Changing stroke rehab and research worldwide now.Time is Brain! trillions and trillions of neurons that DIE each day because there are NO effective hyperacute therapies besides tPA(only 12% effective). I have 523 posts on hyperacute therapy, enough for researchers to spend decades proving them out. These are my personal ideas and blog on stroke rehabilitation and stroke research. Do not attempt any of these without checking with your medical provider. Unless you join me in agitating, when you need these therapies they won't be there.

What this blog is for:

My blog is not to help survivors recover, it is to have the 10 million yearly stroke survivors light fires underneath their doctors, stroke hospitals and stroke researchers to get stroke solved. 100% recovery. The stroke medical world is completely failing at that goal, they don't even have it as a goal. Shortly after getting out of the hospital and getting NO information on the process or protocols of stroke rehabilitation and recovery I started searching on the internet and found that no other survivor received useful information. This is an attempt to cover all stroke rehabilitation information that should be readily available to survivors so they can talk with informed knowledge to their medical staff. It lays out what needs to be done to get stroke survivors closer to 100% recovery. It's quite disgusting that this information is not available from every stroke association and doctors group.

Monday, December 14, 2015

Maintaining Trunk and Head Upright Optimizes Visual Vertical Measurement After Stroke

If spasticity is cranking your head down or to the side this is going to be impossible. And since your doctor has NOTHING to cure spasticity, once again you are screwed. No clue on what knowing this helps your recovery
http://nnr.sagepub.com/content/30/1/9?etoc
  1. Celine Piscicelli, MS1,2
  2. Julien Barra, PhD3
  3. Brice Sibille, MS1
  4. Charlotte Bourdillon1
  5. Michel Guerraz, PhD4
  6. Dominic Alain Pérennou, MD, PhD1,2
  1. 1Grenoble University Hospital, Grenoble, France
  2. 2Grenoble-Alpes University, Grenoble, France
  3. 3Paris Descartes University, Paris, France
  4. 4Savoie University, Chambéry, France
  1. Dominic Alan Pérennou, Clinique MPR-CHU, Laboratoire de Psychologie et Neurocognition CNRS UMR 5105, Grenoble Université, Avenue de Kimberley, Grenoble 38000, France. Email: DPerennou@chu-grenoble.fr

Abstract

Background.

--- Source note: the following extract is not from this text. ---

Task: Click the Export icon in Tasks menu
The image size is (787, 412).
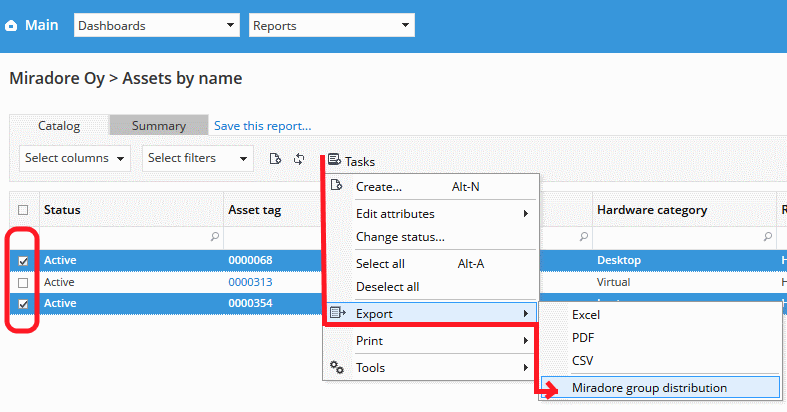Action: tap(337, 314)
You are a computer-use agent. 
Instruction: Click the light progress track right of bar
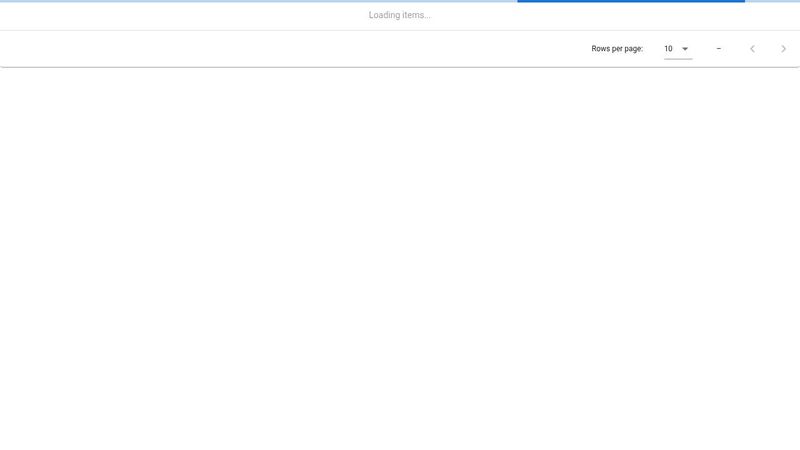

Visual vertical (VV) measurement provides information about spatial cognition and is now part of postural disorders assessment. Guidelines for clinical VV measurement after stroke remain to be established, especially regarding the orientation settings for patients who do not sit upright.  
Objectives. We analyzed the need to control body orientation while patients estimate the VV. Methods. VV orientation and variability were assessed in 20 controls and 36 subacute patients undergoing rehabilitation after a first hemisphere stroke, in 3 settings: body not maintained (trunk and head free), partially maintained (trunk maintained, head free), or maintained (trunk and head). VV was analyzed as a function of trunk and head tilt, also quantified. Results. Trunk and head orientations were independent. The ability to sit independently was affected by a tilted trunk. The setting had a strong effect on VV orientation and variability in patients with contralesional trunk tilt (n = 11; trunk orientation −18.4 ± 11.7°). The contralesional VV bias was severe and consistent under partially maintained (−8.4 ± 5.2°) and maintained (−7.8 ± 3.5°) settings, whereas various individual behaviors reduced the mean bias under the nonmaintained setting (−3.6 ± 9.3°, P < .05). VV variability was lower under the maintained (1.5 ± 0.2°) than nonmaintained (3.7 ± 0.4°, P < .001) and partially maintained (3.6 ± 0.2°, P < .001) settings. In contrast, setting had no effect in patients with satisfactory postural control in sitting.  
Conclusion. Subject setting improves VV measurement in stroke patients with postural disorders. Maintaining the trunk upright enhances the validity of VV orientation, and maintaining the head upright enhances the validity of within-subject variability. Measuring VV without any body maintaining is valid in patients with satisfactory balance abilities.